Howard Bashman of How Appealing has been looking at "what could be regarded as judicial insubordination -- when a lower federal court judge asserts that his or her conscience prevents him or her from applying directly on point authority from a higher court," as in
this post.
One example, perhaps, I just read about this morning. In 1940, the Supreme Court held in Minersvile v. Gobitis that the First Amendment rights of a family of Jehovah's Witnesses were not violated when the children in school were compelled to salute and plede allegiance to the U.S. flag. In the subsequent case of West Virginia State Board of Education v. Barnette, three years later, the district court ruled against the school board - of which ruling Judge Starr in his book writes: "This was extraordinary. Federal district courts are duty-bound to obey the Supreme Court, whether they agree or not. Otherwise the system would break down. But this proved to be harmless error. For on appeal, the Supreme Court, by a vote 6-3, agreed with the contrarian district court . . . and overruled it own decision." Maybe that's what the liberal judges are hoping for in the Ninth Circuit.
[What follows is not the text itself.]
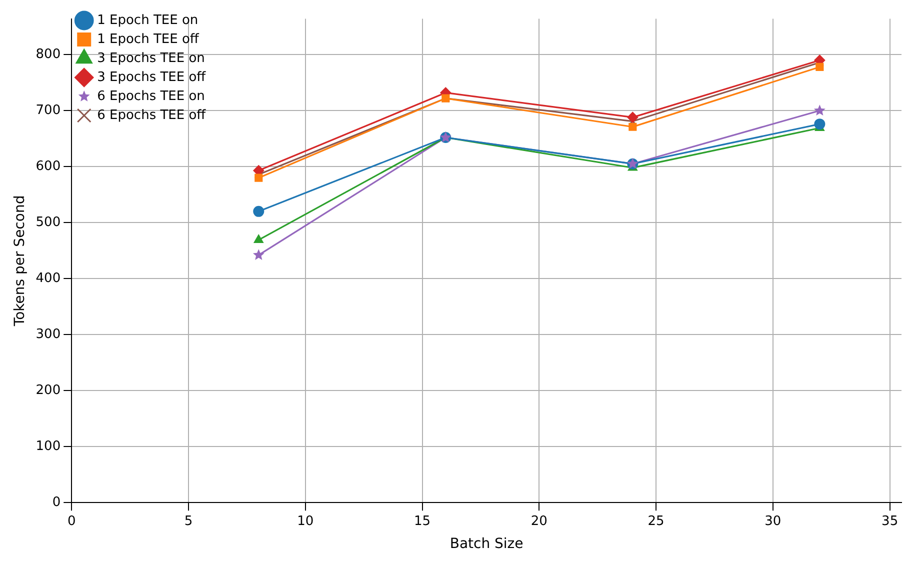 The height and width of the screenshot is (565, 916). I want to click on legend-label: 6 Epochs TEE off, so click(152, 116).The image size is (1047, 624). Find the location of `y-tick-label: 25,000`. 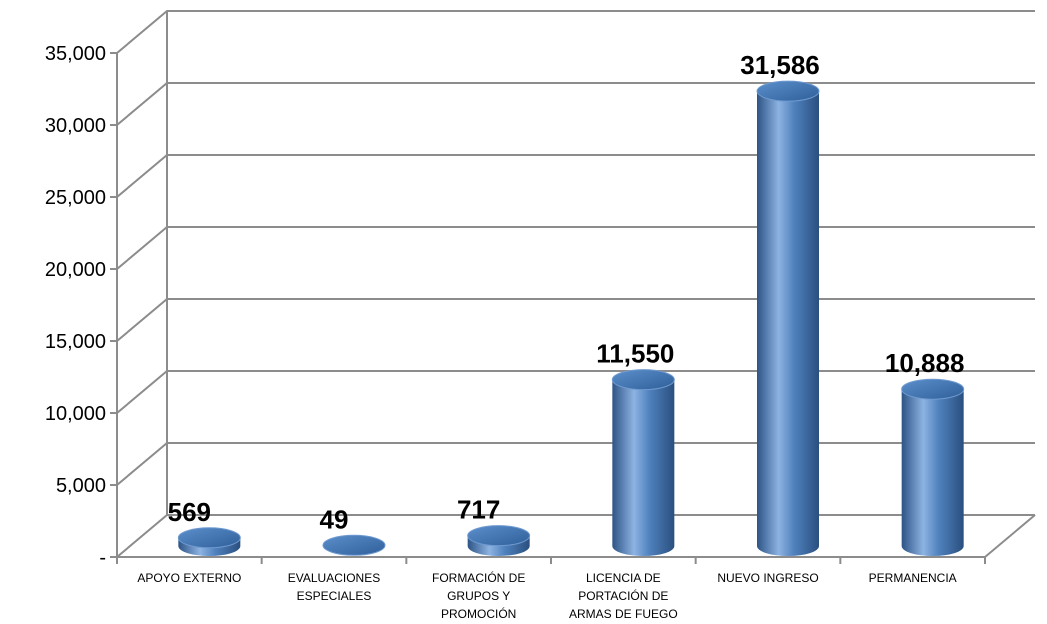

Tennessee at least to be a state of which it could be said here in 1997 that "death penalty cases have largely bogged down in federal district courts for sometimes nearly a decade." The federal courts, for whatever reason, contributed to the fact that there were no executions in Tennessee for more than 20 years after the Tennessee legislature revised its laws to allow for reinstatement of the death penalty consistent with the decisions of the U.S. Supreme Court. Protesters claimed, as stated here, that the "personal bias against the death penalty" of one federal judge in Tennessee "makes him unfit to hear cases in which it is a factor." At one time, as stated here, the Tennessee Senate "passed a resolution supporting the impeachment" of the same judge because of his perceived obstructionism in death penalty cases. In 2002, Tennessee's Attorney General offered this explanation of the delay in executions in the state, explaining that apart from the role of individual judges and lawyers, "Tennessee has one of the most lengthy criminal appeals processes for death penalty cases in the United States."